Projekt Beschreibung

„Wir dachten alles neu“

info3, April 2010

Als sich Gabriele Meixner mit Leben und Werk von Erika Wisselinck zu beschäftigen begann, stand eine Festschrift zum 75. Geburtstag der Journalistin und Autorin, der Übersetzerin, Studienleiterin und Referentin auf dem Programm. Da Wisselinck jedoch in ihrem 75. Lebensjahr in ihrer Wahlheimat Porto Santo starb, wurde die vorliegende Biographie daraus. Natürlich macht sie doppelt Spaß, wenn man/frau Erika Wisselinck gekannt hat – sei es von ihren brillanten Beiträgen im Bayrischen Rundfunk, sei es von ihren spannenden Reportagen in den Printmedien oder von Büchern wie Frauen denken anders (1984) oder dem Roman Anna im Goldenen Tor (1990, 2008 neu aufgelegt). Unzähligen wird Wisselinck jedoch bekannt sein – vielleicht sogar unbekannterweise – als kongeniale Übersetzerin von Mary Daly: Sie hat ihre bahnbrechenden Werke nicht nur korrekt übersetzt, sondern sie in ein gut lesbares, “süffiges” Deutsch gebracht und spielerisch die Wortkreationen der wortgewandten Amerikanerin mit deutschen Eigenkreationen nachvollziehbar gemacht. Schon allein diese Übersetzungen “werden sie unsterblich machen”, meint ihre Lektorin im Verlag Frauenoffensive. Und wer das Vergnügen hatte, die geistige Präsenz und Brillanz ebenso wie “dieses hemmungslose und fast unangebrachte Lachen” an Tagungen, Konferenzen oder Lesereisen zu erleben, wird Wisselincks Lebensgeschichte mit großer Anteilnahme verfolgen.

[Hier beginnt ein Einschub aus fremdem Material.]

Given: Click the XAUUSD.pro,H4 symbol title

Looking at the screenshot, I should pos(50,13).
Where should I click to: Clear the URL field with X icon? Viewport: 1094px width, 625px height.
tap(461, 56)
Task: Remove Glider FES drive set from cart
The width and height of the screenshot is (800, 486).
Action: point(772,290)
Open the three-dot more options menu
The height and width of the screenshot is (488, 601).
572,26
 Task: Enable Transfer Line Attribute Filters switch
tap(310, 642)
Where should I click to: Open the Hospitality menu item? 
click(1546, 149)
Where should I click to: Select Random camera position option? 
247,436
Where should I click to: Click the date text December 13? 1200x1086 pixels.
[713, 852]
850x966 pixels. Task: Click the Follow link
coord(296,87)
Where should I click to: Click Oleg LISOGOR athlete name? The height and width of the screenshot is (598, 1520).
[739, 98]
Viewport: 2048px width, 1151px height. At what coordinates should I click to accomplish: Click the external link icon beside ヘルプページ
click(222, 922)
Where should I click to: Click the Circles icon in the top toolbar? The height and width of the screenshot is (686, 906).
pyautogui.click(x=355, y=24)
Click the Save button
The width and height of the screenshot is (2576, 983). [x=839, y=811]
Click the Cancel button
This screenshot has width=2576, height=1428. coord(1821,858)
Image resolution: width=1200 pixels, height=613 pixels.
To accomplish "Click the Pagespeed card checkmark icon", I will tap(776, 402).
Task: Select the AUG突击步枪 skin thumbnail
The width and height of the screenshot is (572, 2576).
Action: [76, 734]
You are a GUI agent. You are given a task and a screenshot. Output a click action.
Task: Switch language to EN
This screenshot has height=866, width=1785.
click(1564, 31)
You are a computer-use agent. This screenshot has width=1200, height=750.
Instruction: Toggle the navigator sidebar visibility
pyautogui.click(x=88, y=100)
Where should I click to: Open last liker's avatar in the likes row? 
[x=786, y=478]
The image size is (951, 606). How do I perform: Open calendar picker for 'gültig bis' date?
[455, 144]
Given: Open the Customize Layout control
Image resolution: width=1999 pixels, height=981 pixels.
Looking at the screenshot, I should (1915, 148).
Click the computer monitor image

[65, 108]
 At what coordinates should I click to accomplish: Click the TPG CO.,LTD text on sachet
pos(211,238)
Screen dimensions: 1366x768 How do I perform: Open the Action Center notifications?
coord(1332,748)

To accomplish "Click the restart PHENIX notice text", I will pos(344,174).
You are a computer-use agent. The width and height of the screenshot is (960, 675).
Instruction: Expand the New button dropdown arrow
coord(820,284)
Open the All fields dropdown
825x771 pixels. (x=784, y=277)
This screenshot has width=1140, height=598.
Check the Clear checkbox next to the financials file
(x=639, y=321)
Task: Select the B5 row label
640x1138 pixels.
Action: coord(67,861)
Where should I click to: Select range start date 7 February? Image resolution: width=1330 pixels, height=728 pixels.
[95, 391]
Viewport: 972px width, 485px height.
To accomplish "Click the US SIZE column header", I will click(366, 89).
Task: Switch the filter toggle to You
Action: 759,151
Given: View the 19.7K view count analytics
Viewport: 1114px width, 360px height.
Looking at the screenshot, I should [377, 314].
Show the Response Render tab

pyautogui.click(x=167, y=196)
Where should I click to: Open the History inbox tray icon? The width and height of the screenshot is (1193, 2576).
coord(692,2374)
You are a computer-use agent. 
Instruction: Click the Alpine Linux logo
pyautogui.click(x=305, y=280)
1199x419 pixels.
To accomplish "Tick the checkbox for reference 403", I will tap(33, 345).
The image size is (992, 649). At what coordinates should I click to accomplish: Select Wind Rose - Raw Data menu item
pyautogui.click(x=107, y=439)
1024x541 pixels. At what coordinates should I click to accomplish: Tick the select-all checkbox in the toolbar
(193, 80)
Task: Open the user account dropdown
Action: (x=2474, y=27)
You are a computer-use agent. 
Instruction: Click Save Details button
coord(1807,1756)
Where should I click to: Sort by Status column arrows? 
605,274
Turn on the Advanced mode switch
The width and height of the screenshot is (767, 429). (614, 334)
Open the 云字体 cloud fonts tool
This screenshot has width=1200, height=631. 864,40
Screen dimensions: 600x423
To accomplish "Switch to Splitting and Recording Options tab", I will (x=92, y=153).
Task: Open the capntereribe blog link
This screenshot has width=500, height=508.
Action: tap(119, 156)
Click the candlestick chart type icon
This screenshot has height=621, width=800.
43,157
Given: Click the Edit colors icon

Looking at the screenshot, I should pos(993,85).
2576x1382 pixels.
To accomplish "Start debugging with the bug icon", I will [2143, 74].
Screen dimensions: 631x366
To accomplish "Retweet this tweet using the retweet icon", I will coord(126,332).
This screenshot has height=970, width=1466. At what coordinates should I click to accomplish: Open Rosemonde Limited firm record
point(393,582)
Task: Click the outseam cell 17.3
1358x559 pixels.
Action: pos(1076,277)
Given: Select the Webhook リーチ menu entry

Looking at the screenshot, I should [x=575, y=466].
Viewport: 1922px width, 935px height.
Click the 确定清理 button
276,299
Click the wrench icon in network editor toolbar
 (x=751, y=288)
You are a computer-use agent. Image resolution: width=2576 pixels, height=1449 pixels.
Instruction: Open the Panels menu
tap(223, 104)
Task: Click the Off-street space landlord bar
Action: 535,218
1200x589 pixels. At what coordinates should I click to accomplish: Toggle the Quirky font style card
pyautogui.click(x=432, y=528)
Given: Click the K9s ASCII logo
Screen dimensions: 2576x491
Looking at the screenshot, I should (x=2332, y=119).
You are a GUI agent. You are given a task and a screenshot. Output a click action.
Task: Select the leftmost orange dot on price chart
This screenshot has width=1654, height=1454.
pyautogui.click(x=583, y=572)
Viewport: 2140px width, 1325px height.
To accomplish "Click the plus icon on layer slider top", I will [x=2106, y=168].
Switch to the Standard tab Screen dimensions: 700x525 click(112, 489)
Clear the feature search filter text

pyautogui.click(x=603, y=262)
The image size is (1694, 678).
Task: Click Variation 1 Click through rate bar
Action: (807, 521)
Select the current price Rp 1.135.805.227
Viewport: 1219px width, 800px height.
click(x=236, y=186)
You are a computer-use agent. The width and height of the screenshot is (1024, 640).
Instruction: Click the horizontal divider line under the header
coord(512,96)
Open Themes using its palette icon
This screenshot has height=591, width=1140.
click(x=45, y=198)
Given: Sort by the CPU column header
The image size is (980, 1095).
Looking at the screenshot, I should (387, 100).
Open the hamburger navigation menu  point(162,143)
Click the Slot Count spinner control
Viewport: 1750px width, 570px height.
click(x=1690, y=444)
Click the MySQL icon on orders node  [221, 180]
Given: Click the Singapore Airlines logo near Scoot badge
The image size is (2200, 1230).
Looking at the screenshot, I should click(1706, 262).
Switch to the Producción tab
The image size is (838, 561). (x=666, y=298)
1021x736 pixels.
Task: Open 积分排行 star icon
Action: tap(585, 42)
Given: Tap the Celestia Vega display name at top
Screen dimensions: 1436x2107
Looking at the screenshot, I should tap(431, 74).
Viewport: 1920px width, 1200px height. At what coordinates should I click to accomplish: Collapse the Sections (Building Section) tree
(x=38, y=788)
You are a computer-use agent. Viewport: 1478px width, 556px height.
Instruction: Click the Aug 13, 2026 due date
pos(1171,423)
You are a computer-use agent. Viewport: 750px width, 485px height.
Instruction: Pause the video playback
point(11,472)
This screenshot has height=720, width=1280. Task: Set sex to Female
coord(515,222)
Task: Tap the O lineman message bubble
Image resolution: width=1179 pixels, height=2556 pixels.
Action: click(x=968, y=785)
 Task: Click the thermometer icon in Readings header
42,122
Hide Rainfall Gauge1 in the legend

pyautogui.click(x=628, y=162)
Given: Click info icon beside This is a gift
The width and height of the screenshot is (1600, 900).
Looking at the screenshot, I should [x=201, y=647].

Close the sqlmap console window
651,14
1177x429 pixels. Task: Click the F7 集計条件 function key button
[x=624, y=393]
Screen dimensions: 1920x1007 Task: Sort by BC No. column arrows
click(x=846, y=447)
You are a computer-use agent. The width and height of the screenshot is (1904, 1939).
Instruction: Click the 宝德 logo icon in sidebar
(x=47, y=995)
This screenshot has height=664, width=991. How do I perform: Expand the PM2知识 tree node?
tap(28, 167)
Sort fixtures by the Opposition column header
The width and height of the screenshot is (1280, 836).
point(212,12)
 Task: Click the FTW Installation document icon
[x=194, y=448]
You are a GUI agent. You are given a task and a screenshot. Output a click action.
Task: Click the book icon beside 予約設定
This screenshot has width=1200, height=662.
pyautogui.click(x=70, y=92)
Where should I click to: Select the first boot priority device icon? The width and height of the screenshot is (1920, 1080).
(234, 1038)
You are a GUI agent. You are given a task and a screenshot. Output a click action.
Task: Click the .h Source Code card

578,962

Meixner geht aber bewusst über diese persönliche Bezogenheit hinaus und spricht LeserInnen an, die sich vertieft eine Bild machen wollen von einer Jugend im Nazireich, einem jungen Erwachsenenleben in der Nachkriegszeit, einer Medien-Laufbahn von den 50er Jahren an und dem Engagement einer kritischen Frau in kirchlicher Erwachsenenbildung und bayrischer Politik – und mit all diesen Erfahrungen im Gepäck in Frauenbewegung und feministischer Theologie. Ein Zeitdokument, lesenswert und aufschlussreich.